As far as the noise, I get called all the darn time for noise complaints yet the people that call never want to be contacted or known. WE can't cite for civil noise complaints. Its not that we don't care, its not that we don't want you to sleep, but we need someone to stand up and say "I want to press charges, I want to be the victim in this case, I will go to court and testify if need be." Yes, the first time, quiet it down, the second time, cite them. BUT ONLY IF YOU HAVE A WITNESS AND SOMEONE WILLING TO BE A VICTIM. So when you all are calling about noise complaints on your neighbor... when the dispatcher asks if you want contact, say YES!!! The ordinances in place are not protecting the loud neighbor, they are protecting their right to not be cited without someone willing to be the victim and testify against them. And in order for that to happen, they have every right to know who is accusing them of the ordinance infraction. Loud and distrubing noises coming from the residences are protected by local ordinance only, there are no state or federal laws for that. Each city has their own times and wording. For example, for my city it is midnight-5am for "quiet zoning" and is a Class 1 Misdemeanor for violation IF I have a victim willing to jump through the hoops with me.
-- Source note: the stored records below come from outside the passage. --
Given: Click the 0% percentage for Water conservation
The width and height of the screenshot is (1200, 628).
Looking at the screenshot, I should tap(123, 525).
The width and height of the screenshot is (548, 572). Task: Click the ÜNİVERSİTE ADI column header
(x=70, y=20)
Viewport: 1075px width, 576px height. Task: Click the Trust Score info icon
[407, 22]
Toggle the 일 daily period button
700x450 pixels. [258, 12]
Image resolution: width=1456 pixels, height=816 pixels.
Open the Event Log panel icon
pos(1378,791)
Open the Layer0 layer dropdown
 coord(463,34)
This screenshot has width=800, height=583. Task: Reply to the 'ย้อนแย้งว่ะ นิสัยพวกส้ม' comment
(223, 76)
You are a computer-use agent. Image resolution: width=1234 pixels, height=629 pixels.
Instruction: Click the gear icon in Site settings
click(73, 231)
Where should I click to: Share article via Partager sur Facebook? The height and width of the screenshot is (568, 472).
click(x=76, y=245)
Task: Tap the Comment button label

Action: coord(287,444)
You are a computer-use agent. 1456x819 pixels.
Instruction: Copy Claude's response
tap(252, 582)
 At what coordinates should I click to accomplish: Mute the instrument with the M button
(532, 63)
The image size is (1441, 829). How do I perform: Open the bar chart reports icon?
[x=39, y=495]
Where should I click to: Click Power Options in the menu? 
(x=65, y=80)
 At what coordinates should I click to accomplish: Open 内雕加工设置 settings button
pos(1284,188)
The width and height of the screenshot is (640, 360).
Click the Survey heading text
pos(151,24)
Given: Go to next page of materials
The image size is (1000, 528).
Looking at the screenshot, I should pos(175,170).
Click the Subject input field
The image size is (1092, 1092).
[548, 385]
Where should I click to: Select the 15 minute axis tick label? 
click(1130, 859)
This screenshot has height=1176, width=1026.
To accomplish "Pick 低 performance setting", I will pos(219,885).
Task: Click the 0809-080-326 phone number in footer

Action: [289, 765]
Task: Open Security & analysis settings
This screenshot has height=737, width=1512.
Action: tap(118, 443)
As far as the police witnessing before CPS is involved is not true. Yes, they do sometimes come at our command, but there have been numerous times I have made reports and called them and they didn't come. They are overworked, understaffed, and their policies and procedures suck. Unfortunately, being a shitty asshole of a parent doesn't constitute gross negligence and abuse. Spanking or cursing at your children is not abuse according to any of the state or federal standards in the US. It just means your a shitty parent in any normal parents eyes. They can't take your kids for that. I wish they could, but they can't. If you SEE them hit in an area other than the traditional buttocks, and you feel that it has caused injury to the child (there must be injury such as bruising, broken bones, etc) then you should definitely make a report. You can always call, but remember, they are overworked already and doing paperwork on your case that will go nowhere is keeping them from another case that may go somewhere. There is no "file" that gets kept on them. If it is unfounded, the case is expunged and erased. This keeps parents from sabotaging each other when the marriage is in a fight for custody. They can't say that the other has a "file" unless a charge was founded as valid.

I would definitely keep a journal of the incidents and complain to your landlord. But unless you are willing to take the additional steps needed to go legally against them, it is a mere civil matter and the police will not take action.